*EXERCISE INSTRUCTIONS:*
Copy the dissertation abstract from "In addition, I" up to and including "pressure to vaccinate.", switching "explanatory framework" to "interpretive framework".

*DOCUMENT EXTRACT:*
☆ ☆ ☆ ☆ ☆

Date of Award

Winter 2004

Project Type

Dissertation

Program or Major

Sociology

Degree Name

Doctor of Philosophy

First Advisor

Heather A Turner

Abstract

Within recent years, a group of parents who question or oppose vaccination has emerged in the United States. While recently receiving attention within medicine and public health, parental questioning of and resistance to childhood immunization is a trend that has yet to be examined within sociology. This dissertation explores the role of parental characteristics, beliefs, and attitudes on resistance to pediatric immunization.

Thirty-five in-depth interviews with parents who postponed or refused vaccinations for their children were conducted. Qualitative data were used to develop a survey instrument including a series of scales measuring parental beliefs and attitudes about pediatric vaccination. The survey was administered via telephone to a random sample of 310 parents with children aged thirteen or under. Data describing the prevalence of vaccine questioning in the United States and the relationships between race/ethnicity, socioeconomic status, and mistrust and risk beliefs on parental questioning and refusal of vaccination are presented.

In addition, I provide an explanatory framework for vaccine questioning within the theoretical orientation of risk theories of modernity. I develop and test a conceptual model that examines the effects of risk assessment and engagement, mistrust or skepticism of expert systems of knowledge, alternative medical orientation, social support, social status variables, and vaccine questioning and concern on parental vaccine practices. The dependent variable is a four category variable that incorporates both vaccine behaviors and perception of pressure to vaccinate.

Multinomial logistic regression results indicate that parental risk awareness, risk mastery, mistrust of science and medicine, and vaccine concerns are each significantly related to vaccine uptake behaviors. Results also show a conditional association between education and vaccine concerns. The positive effect of vaccine concerns on the odds of pressured vaccine acceptance and pressured vaccine postponement/refusal was significantly greater among respondents with higher education. There is similar evidence of a conditional association between minority status and vaccine concerns. Vaccine concerns increase the odds of pressured postponement-refusal and pressured acceptance more so among white respondents than among minority respondents. Public health and sociological implications of these findings are discussed.

☆ ☆ ☆ ☆ ☆

*SUPPLIED DATA:*
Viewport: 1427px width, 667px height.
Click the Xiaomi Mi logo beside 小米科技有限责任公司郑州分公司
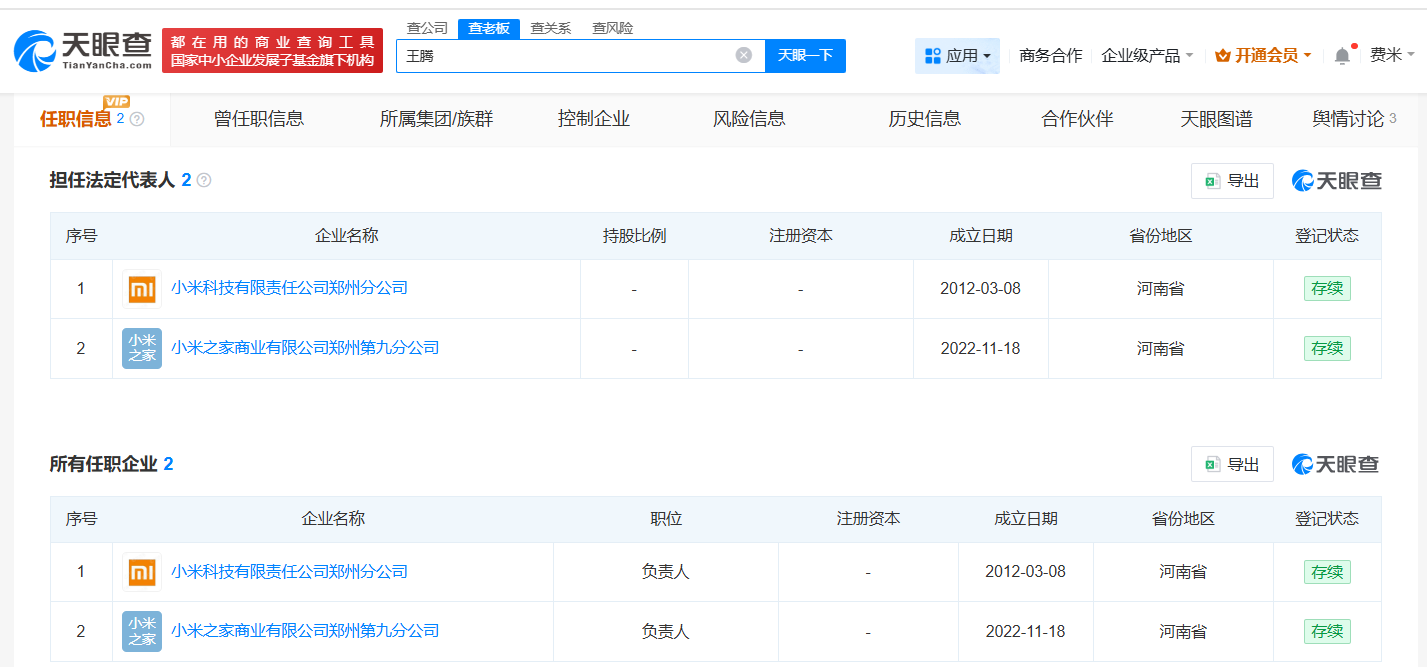[x=141, y=289]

☆ ☆ ☆ ☆ ☆

*THE COMPLETED TASK:*
In addition, I provide an interpretive framework for vaccine questioning within the theoretical orientation of risk theories of modernity. I develop and test a conceptual model that examines the effects of risk assessment and engagement, mistrust or skepticism of expert systems of knowledge, alternative medical orientation, social support, social status variables, and vaccine questioning and concern on parental vaccine practices. The dependent variable is a four category variable that incorporates both vaccine behaviors and perception of pressure to vaccinate.